François Gemenne : On ne peut pas nier, effectivement, que notre futur climatique dépend largement de ce qui se décide aujourd’hui à Pékin, Delhi ou Washington, et demain au Caire, à Lagos, à Brasilia ou à Djakarta. Mais on oublie souvent que nous sommes loin d’être les seuls à agir, et que les émissions sont en baisse dans la quasi-totalité des pays industrialisés. Ce préalable étant posé, je voudrais vous expliquer maintenant pourquoi l’action de la France est absolument capitale pour la décarbonation de l’économie mondiale.

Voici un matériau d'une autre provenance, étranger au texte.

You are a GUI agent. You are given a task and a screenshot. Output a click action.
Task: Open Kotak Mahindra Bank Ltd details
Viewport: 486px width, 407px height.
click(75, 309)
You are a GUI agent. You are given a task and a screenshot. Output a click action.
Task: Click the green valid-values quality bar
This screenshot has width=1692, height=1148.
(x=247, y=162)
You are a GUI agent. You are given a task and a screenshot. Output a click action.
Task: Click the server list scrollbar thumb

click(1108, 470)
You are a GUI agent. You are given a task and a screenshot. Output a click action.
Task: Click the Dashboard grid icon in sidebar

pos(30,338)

Le poids des produits fabriqués à l'étranger mais consommés en France

D’abord, il y a environ 200 pays dans le monde qui peuvent chacun revendiquer de représenter moins de 1% des émissions mondiales. De plus, en France, si on compte les émissions produites sur le territoire national sur une année donnée, effectivement, on arrive à 0,9%. Mais si l’on prend en compte les émissions importées, c’est-à-dire les émissions liées à des produits consommés en France mais fabriqués à l’étranger, notre bilan carbone fait un bond énorme, puisque ces émissions importées représentent environ 40% de nos émissions. De même, si vous prenez les émissions par habitant, par exemple, on est à 9 tonnes équivalent carbone par habitant, c’est-à-dire à peu près le même niveau que la Chine.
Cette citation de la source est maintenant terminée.